▸ Information given:
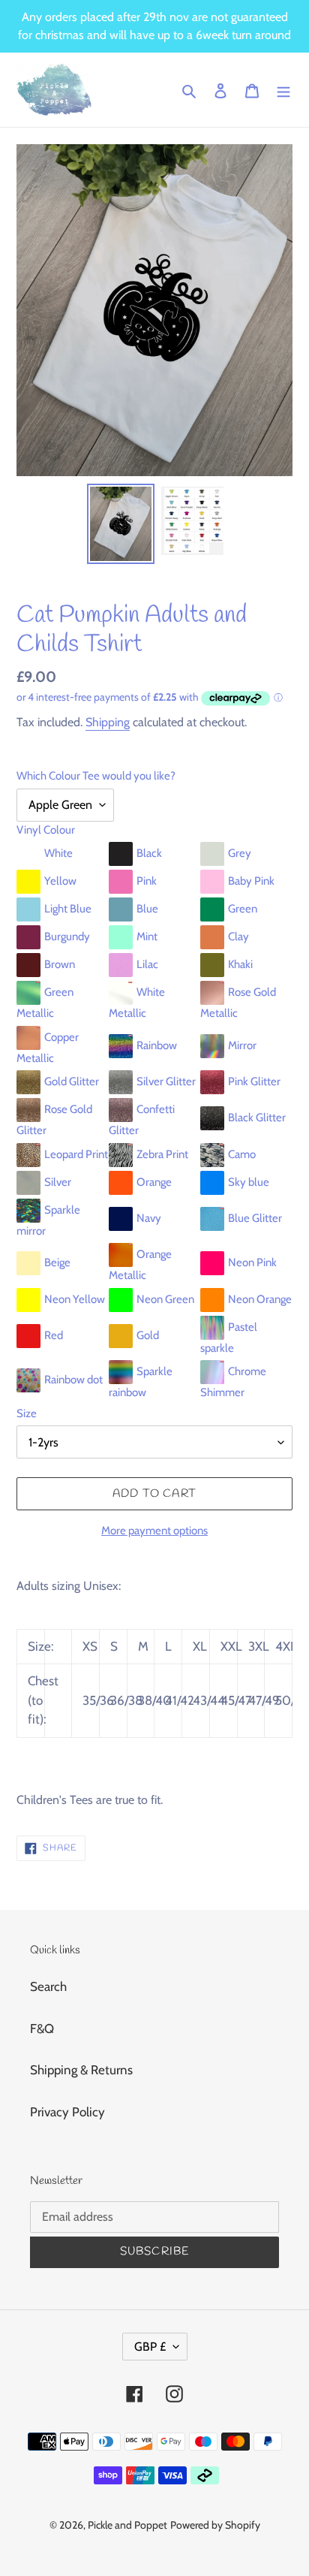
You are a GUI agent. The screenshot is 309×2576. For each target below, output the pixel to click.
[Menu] (283, 90)
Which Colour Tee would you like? (96, 776)
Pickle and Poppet (127, 2525)
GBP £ (150, 2346)
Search (48, 1986)
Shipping (108, 722)
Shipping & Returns (81, 2069)
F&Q (42, 2028)
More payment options (154, 1530)
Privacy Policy (67, 2111)
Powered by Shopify (215, 2525)
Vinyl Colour (45, 830)
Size (26, 1413)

▸ Aim of the exercise: When you retype the material above, copy each line exactly and drop whatever images appear in it.

▸ Your solution:
You are a GUI agent. The screenshot is 309×2576. For each target below, output the pixel to click.
[Menu] (283, 90)
Which Colour Tee would you like? (96, 776)
Pickle and Poppet (127, 2525)
GBP £ (150, 2346)
Search (48, 1986)
Shipping (108, 722)
Shipping & Returns (81, 2069)
F&Q (42, 2028)
More payment options (154, 1530)
Privacy Policy (67, 2111)
Powered by Shopify (215, 2525)
Vinyl Colour (45, 830)
Size (26, 1413)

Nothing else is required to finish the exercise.